#### Page text

19 October 2021 | Uncategorised
The Creative Leadership and Enterprise Centre (CLEC) is an unit within the Cardiff School of Management, Cardiff Metropolitan University (CMU). It runs the EU funded 20Twenty Leadership for Business Growth programme, accredited by CMU and CMI. The programme has seen 920 managers from SMEs to large international companies such as Sony, Admiral, and Atradius participate over a period of 11 years.
For a four-year period from 2014, CLEC also ran the £3m Construction Futures Wales manager leadership programme funded by the Welsh Government and the CITB, through which 230 managers were trained. It conducts research on the impact of such training programmes on the capabilities of managers and firms.
In 2020 CLEC published a report on Managing Productivity in Welsh Firms [1] and our evidence in response to this call is largely based on that report, with some comments deriving from other work in addition.
The report sought answers to why productivity is lower in Wales than elsewhere, with GVA per unit of labour in Wales at some 82% of the UK average in 2019 according to the ONS. Whilst many other reports have dealt with productivity at an aggregate level, our work sought a better understanding of some of the more micro-elements of the ‘productivity puzzle’ in Wales.
The report was based on a two-year research programme funded by the Hodge Foundation, and presents evidence from seventy-four companies that were interviewed to assess:
Earlier research[2] undertaken by CLEC examined regional productivity differences across the globe and found that productivity performance correlated with levels of investment in higher education; investment in innovation (R&D); as well as the proportion of employment in high-tech services.
In the Managing Productivity in Welsh Firms report, we make some policy recommendations in relation to Managerial Capacity, Skills Training, Networking, Regional Support Services, and what we term as the Digital Deficit.
In these recommendations we address the challenges for firms in making improvements in their management standards, and in developing the types of skills that raise productivity. We highlight the relationship between rates of innovation and productivity performance and the need for effective networks to address challenges.
We also look at the role of public policy in facilitating productivity gains through regional policies that enhance business support systems, and the ways in which the proposed policy changes in Wales can be most efficiently administered. Finally, we outlined the requirement for the business community to develop more digitally mature strategies and to assess the potential impact of Artificial Intelligence.[3]
In Wales, most firms are concentrated towards the lower end of both the productivity range and the profitability range. The average value of the profit to sales ratio is about 10 ½ per cent in Wales (according to Companies House data) and over 60 per cent of Welsh firms are below the average.

########
#### Items

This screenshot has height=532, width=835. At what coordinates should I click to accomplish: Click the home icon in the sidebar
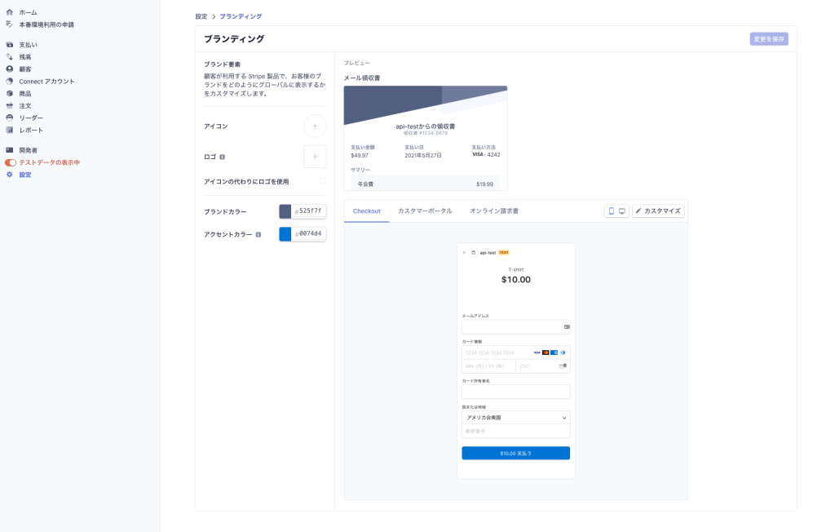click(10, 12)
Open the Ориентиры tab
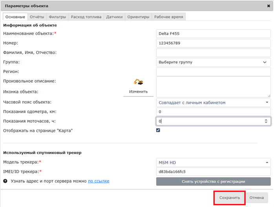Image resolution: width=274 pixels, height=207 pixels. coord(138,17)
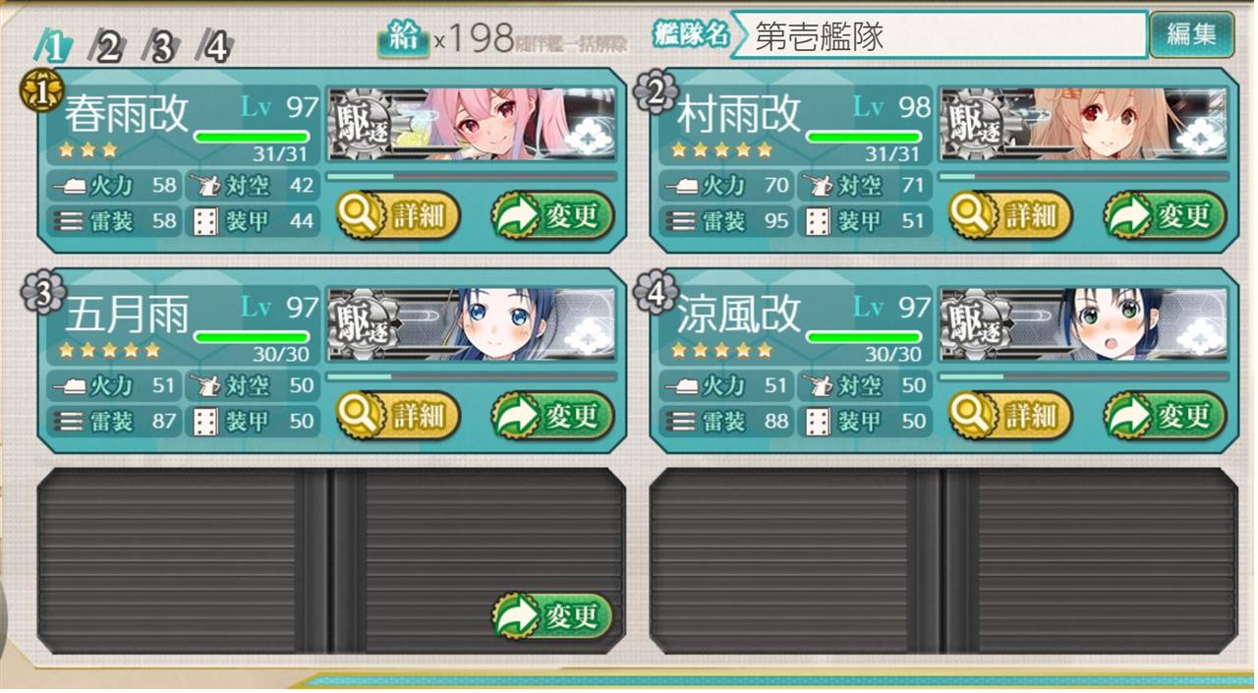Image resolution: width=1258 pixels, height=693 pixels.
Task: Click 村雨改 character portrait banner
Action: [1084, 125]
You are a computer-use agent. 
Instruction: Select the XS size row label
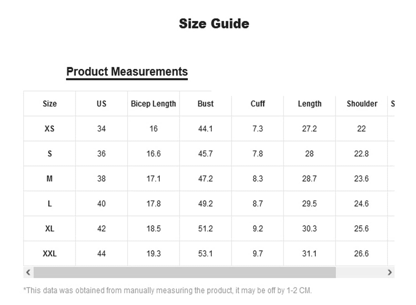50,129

########
#### Items

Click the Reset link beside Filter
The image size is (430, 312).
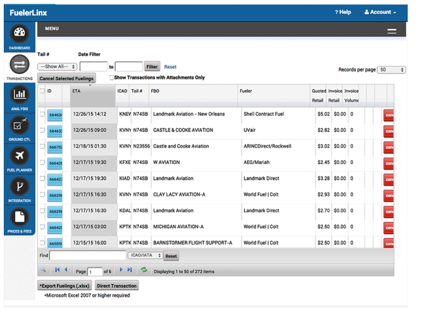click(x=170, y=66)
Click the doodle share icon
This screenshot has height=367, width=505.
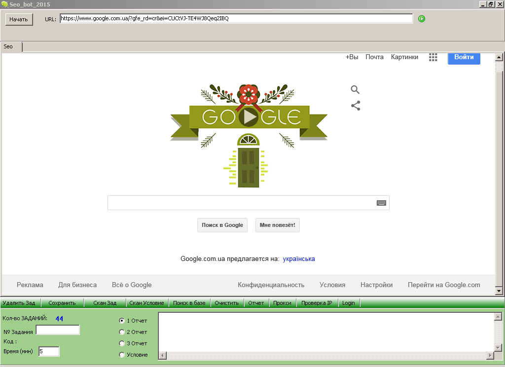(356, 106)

########
#### Items

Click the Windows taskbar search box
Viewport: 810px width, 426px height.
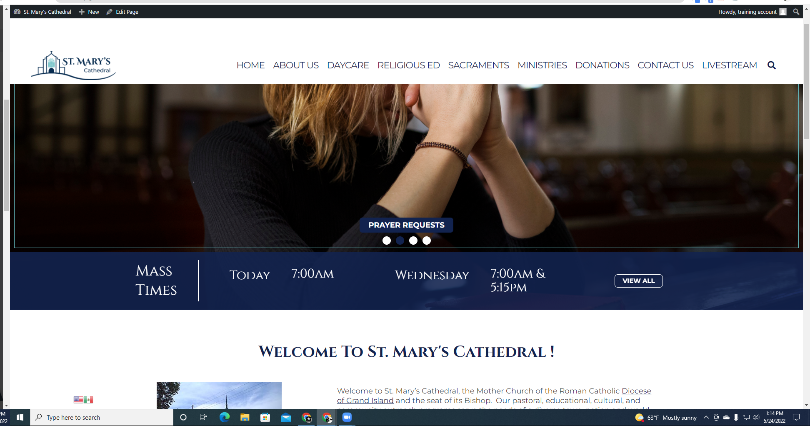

########

Things to do:
[1] In the text on productivity in Welsh firms, how many companies were interviewed for the Managing Productivity in Welsh Firms report?
[2] Write the next part of the text on productivity in Welsh firms, picking up right after its final sentence.

Answers for the exercise:
[1] Seventy-four companies.

[2]
If smaller firms and single traders (who do not report profits) could be included, the situation would probably be even more skewed.
Among firms reporting profits, however, this pattern of a thick tail of low performers is found across the UK. Once we take account of firm size and sector, Welsh firms look much the same as others in the UK, but there is plenty of room for improvement. Indeed, given the relative concentration of Welsh firms in relatively low-productivity sectors, improvement is essential if Wales is to close the GVA gap with the rest of the UK.
The productivity of firms and their attitude towards productivity was a central theme for our research, and the key drivers of productivity were found to be correlated with factors that include
Various other studies have identified poor management practices as a key reason for underperformance according to a number of measures. Key headline findings from our survey were that
We included in the report quantitative results on statistically significant relationships between firm characteristics and measures of firm success. Firms that have more measures of productivity also tend to score highly on controlling performance and setting strategy.
The analysis finds that both the size and age of firms are significantly associated with the measurement of productivity, and a significant association is also found between firms that export and those that use innovative techniques of management control such as lean production methods.
Sectoral characteristics influenced attitudes and readiness to measure aspects of business operation, and we found that manufacturing firms measure more productivity KPIs than other sectors. The stability of firm ownership; the link between scale of operation and improvements in management performance; the characteristics of managers; and the lack, or availability of technical skills were all factors that influenced the firm’s productivity.
One set of firms that were surveyed for the report could be characterised as technology based, high-tech, innovative companies with the capacity to raise their productivity and economic performance. A common characteristic for firms in this set was often high product or service standards in addition to a focus on work-life balance and job satisfaction.
These firms demonstrated an understanding of the speed of development and the importance of deploying new ideas. For them, productivity meant the capability to use technology to work smarter, not necessarily harder, meeting innovation objectives and project targets within an adjustable timeframe.
Few construction firms viewed developing a strategy as an important exercise. Neither did they see it as something that could produce benefits relating to employee engagement and succession planning. In some cases, where it was claimed a detailed Strategic Plan existed, it transpired that it had been developed by a very small internal group – in many cases by one individual – and not been shared widely through the firm.
Other firms defined productivity in terms of the capability to create wealth and value. These firms saw job satisfaction as important, and their business model was less reliant on their current internal resources than is the case for traditionally structured firms.
They appear to be much more inclined to use external freelancers, specialists, and collaborators to make specific contributions as and when they are required on a project rather than to try to maintain relatively wide-ranging in-house capabilities.
For these latter firms, the internal working culture is often a key success factor. The strength of a firm is often a function of the capacity, capability, and attitude of the founding entrepreneur. For these firms, (who may be considered to be ‘new economy’ firms), the nature of work is largely dependent on pitching for discrete projects.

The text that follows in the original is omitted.